13/1/2007, Sábado de la 1ª semana de Tiempo Ordinario
Hebreos 4, 12-16; Sal 18. 8. 9. 10. 15; san Marcos 2, 13-17

Son ya tantos los comentarios que creo que ya he escrito alguna vez sobre las películas que tratan la vida de Jesús. Gustar, gustar, lo que se dice gustar, no me gusta ninguna. Las hay más fieles al Evangelio, con más ritmo narrativo, más lentas o con mejores efectos, pero un rato personal de lectura del Santo Evangelio supera con mucho la película más valorada. Me parece que Jesús siempre aparece como con “algo raro,” un hálito de ser misterioso que me da un poco de grima. Jesús no puede ser así, alguien rarito, extraño, un pedazo de expediente X caminando por Galilea. Eso sólo atraería a otros locos, zumbados o curiosos personajes de esa época.

“No tenemos un sumo sacerdote incapaz de compadecerse de nuestras debilidades, sino que ha sido probado en todo exactamente como nosotros, menos en el pecado. Por eso, acerquémonos con seguridad al trono de la gracia, para alcanzar misericordia y encontrar gracia que nos auxilie oportunamente.” Jesús es Dios y hombre. Esa simple y breve afirmación contiene algo esencial de nuestra fe. Si Jesús fuese un hombre fingido, un extraño para nosotros, nos provocaría un cierto rechazo. Un ser superior, tremendamente distante, puede provocar sumisión y podemos esperar de él clemencia, pero no podría suscitar amor y derramar misericordia. Un hombre como nosotros podría comunicarnos un mensaje, enseñarnos algunas actitudes para acercarnos a la divinidad, pero no podría hacernos a Dios cercano.
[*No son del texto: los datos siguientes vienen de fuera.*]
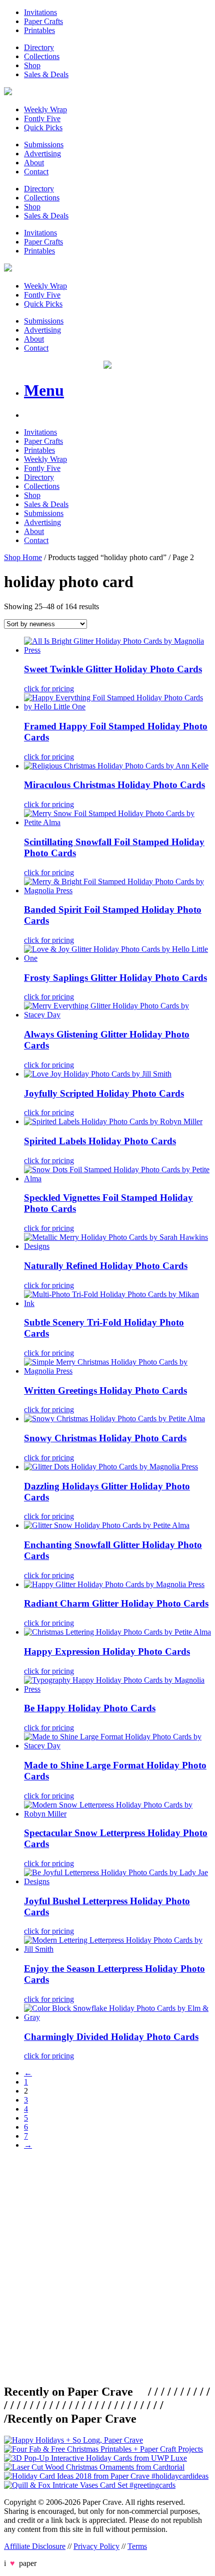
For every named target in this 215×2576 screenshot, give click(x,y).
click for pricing (49, 688)
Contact (36, 171)
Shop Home (23, 557)
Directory (39, 47)
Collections (42, 56)
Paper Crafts (43, 21)
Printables (39, 30)
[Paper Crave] (8, 92)
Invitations (40, 12)
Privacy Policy (97, 2546)
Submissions (44, 144)
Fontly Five (42, 118)
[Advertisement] (107, 2265)
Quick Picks (43, 127)
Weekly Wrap (45, 109)
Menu (44, 390)
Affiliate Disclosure (35, 2546)
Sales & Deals (46, 74)
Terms (137, 2546)
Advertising (42, 153)
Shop (32, 65)
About (34, 162)
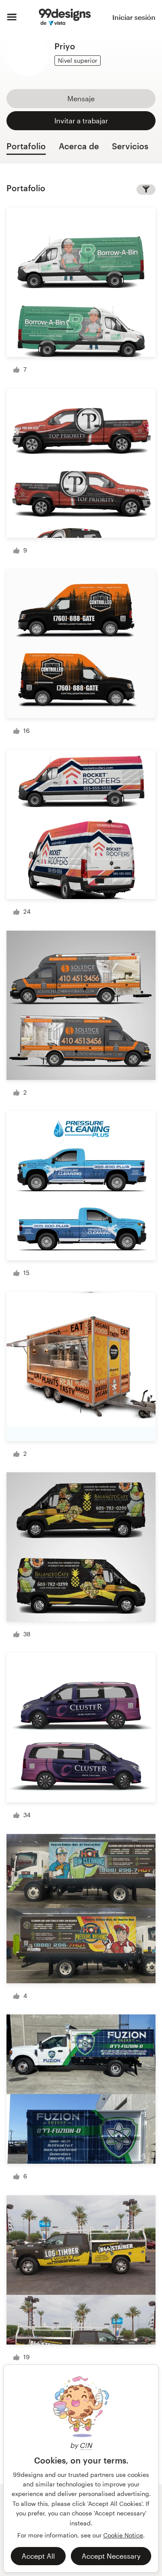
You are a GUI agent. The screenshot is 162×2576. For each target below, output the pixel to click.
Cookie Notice (123, 2535)
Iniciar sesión (134, 17)
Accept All (38, 2556)
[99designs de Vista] (64, 17)
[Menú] (11, 17)
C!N (85, 2445)
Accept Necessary (111, 2556)
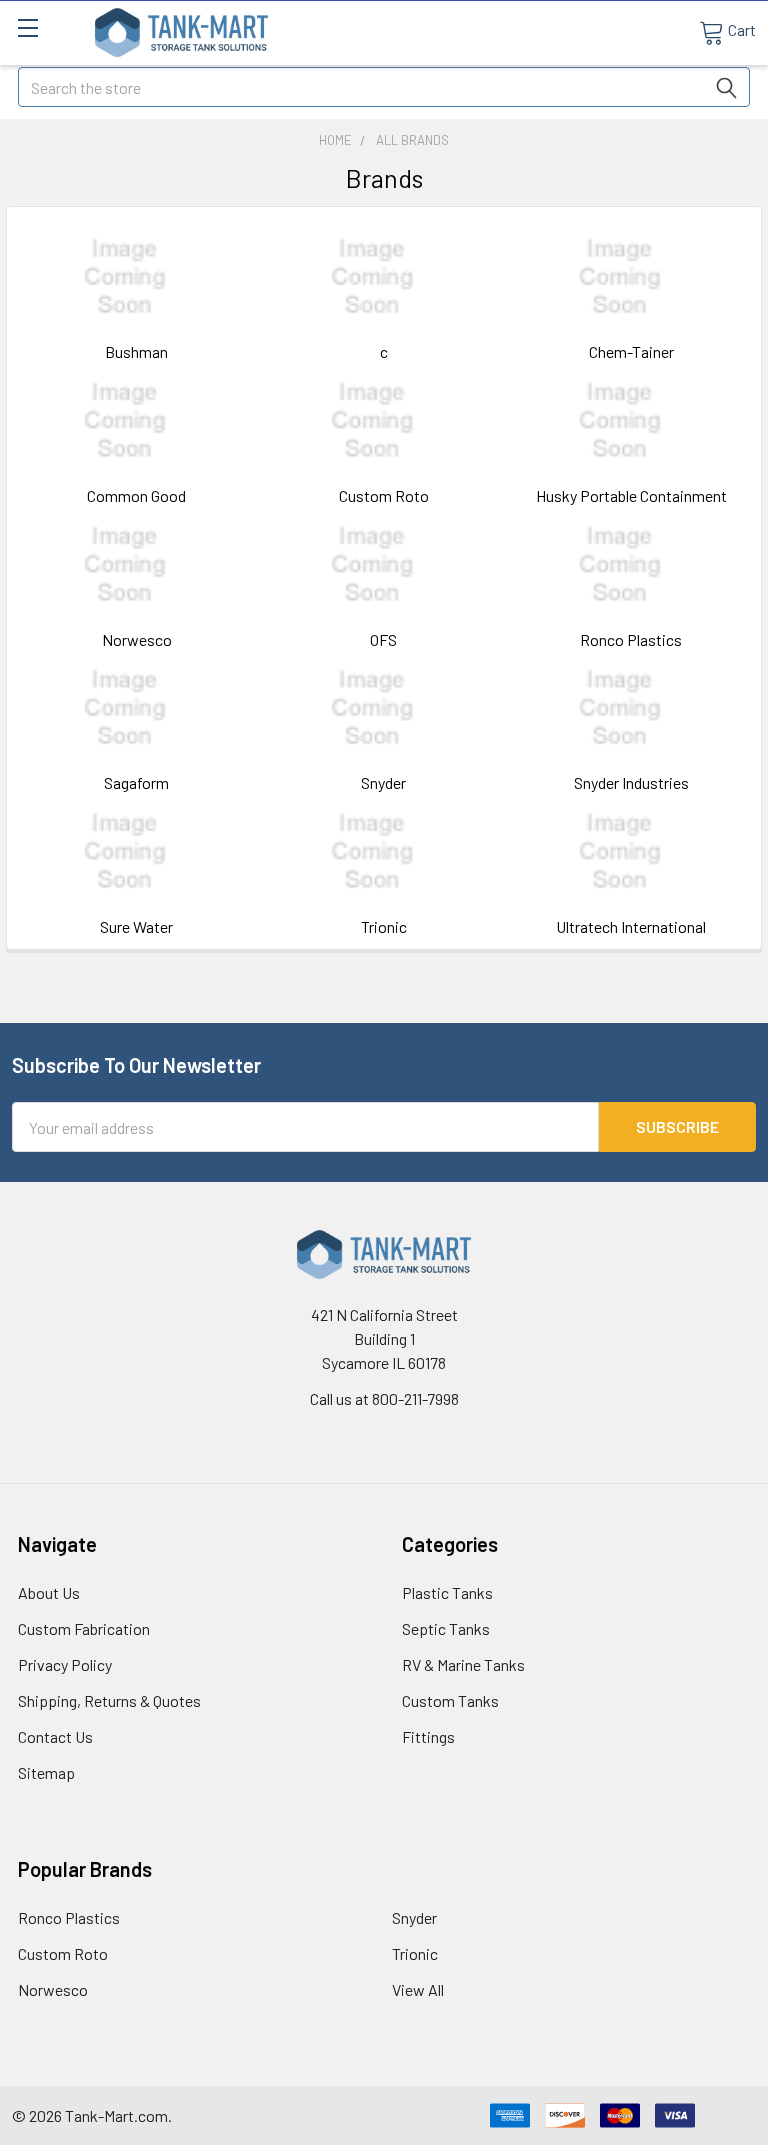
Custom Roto (384, 495)
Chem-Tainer (631, 351)
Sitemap (46, 1772)
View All (418, 1989)
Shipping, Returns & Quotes (109, 1700)
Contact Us (55, 1736)
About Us (49, 1592)
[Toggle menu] (27, 27)
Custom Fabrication (84, 1628)
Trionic (384, 926)
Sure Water (136, 926)
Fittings (428, 1736)
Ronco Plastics (631, 639)
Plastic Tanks (447, 1592)
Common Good (136, 495)
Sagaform (136, 782)
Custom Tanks (450, 1700)
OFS (383, 639)
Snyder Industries (631, 782)
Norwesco (137, 639)
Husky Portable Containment (631, 495)
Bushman (136, 351)
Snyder (383, 782)
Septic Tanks (446, 1628)
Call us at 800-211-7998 (384, 1398)
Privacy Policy (65, 1664)
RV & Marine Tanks (463, 1664)
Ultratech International (631, 926)
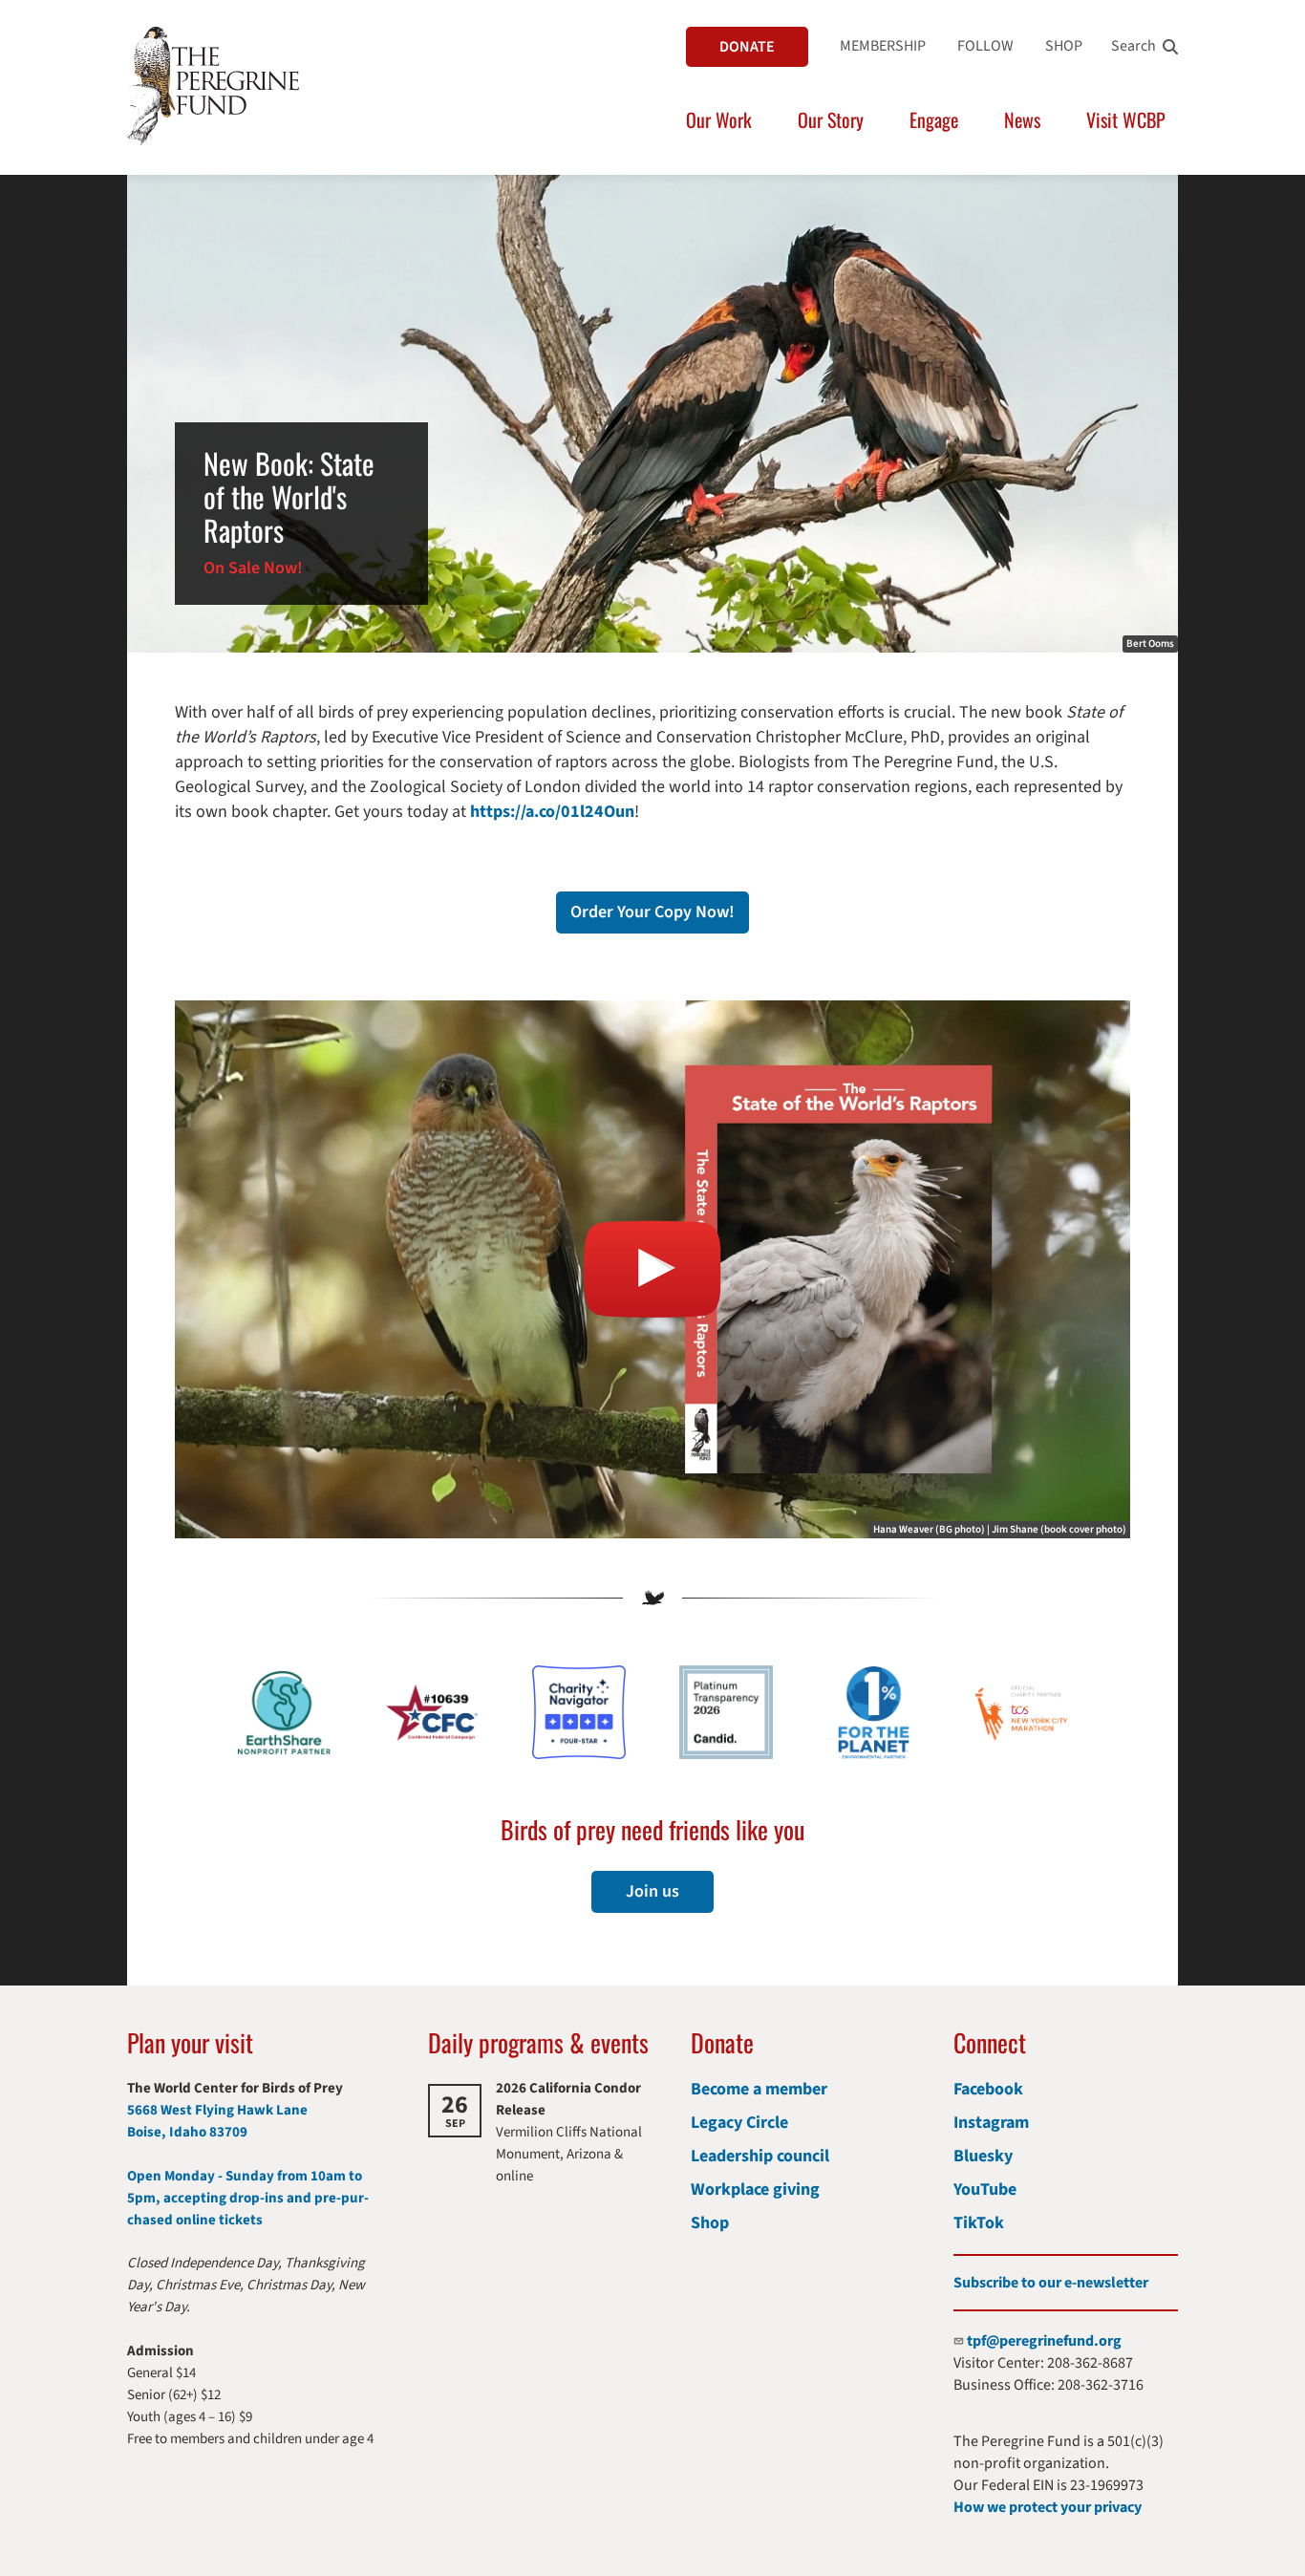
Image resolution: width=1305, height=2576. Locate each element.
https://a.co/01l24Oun (552, 812)
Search (1133, 45)
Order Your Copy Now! (652, 912)
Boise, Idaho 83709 (187, 2132)
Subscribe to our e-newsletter (1050, 2282)
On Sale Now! (253, 568)
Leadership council (760, 2156)
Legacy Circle (739, 2123)
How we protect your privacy (1047, 2507)
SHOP (1063, 45)
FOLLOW (985, 45)
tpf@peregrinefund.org (1044, 2340)
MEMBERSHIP (883, 45)
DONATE (747, 46)
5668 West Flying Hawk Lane (217, 2110)
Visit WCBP (1126, 119)
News (1022, 119)
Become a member (759, 2089)
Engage (933, 119)
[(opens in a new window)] (652, 1269)
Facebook (988, 2089)
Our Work (719, 119)
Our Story (831, 119)
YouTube (984, 2189)
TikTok (978, 2223)
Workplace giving (755, 2189)
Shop (710, 2223)
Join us (652, 1891)
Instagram (991, 2123)
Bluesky (983, 2156)
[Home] (213, 86)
Jesús es Dios y por eso tenemos a Dios tan cerca de nosotros, Dios se hace hombre y por eso se compadece de nosotros, nos tiende una mano.

“La palabra de Dios es viva y eficaz, más tajante que espada de doble filo, penetrante hasta el punto donde se dividen alma y espíritu, coyunturas y tuétanos. Juzga los deseos e intenciones del corazón. No hay criatura que escape a su mirada. Todo está patente y descubierto a los ojos de aquel a quien hemos de rendir cuentas.” Esa es la grandeza de Jesús, que ninguna película puede reflejar. Jesús no conoce muy bien la Palabra de Dios, Él mismo es la Palabra de Dios encarnada y por eso penetra en el alma de los que se encuentran con Él, ayer, hoy y siempre.

“Sígueme.” A Jesús no le hacen falta más palabras. No expone su ideología, su “hoja de ruta” para un mundo nuevo, ni su ideario político. Jesús no era un iluminado, ni un magnífico orador, ni un gran visionario. Jesús es el hombre verdadero, el hombre que Dios creó -a imagen de Dios lo creó-, y que descubre a cada hombre su verdad, lo que él debería ser, a lo que está llamado a ser y el pecado se lo impide.

Por eso para los cristianos es necesaria la contemplación, dejarnos de muchas palabras y escuchar, mirar y detenernos ante Jesucristo. Olvidarnos un poco del “qué” para llegar hasta el “quien.” Sólo hay un nombre que pueda salvarnos, sólo hay un médico para nosotros, pobres enfermos.

María vio, palpó y sintió como la Palabra de Dios se iba gestando en su interior, la acunó en sus brazos, la  vio crecer y desarrollarse. Para ella la palabra de Dios tenía un nombre: Jesús. Acudamos muchas veces bajo la protección de ese nombre.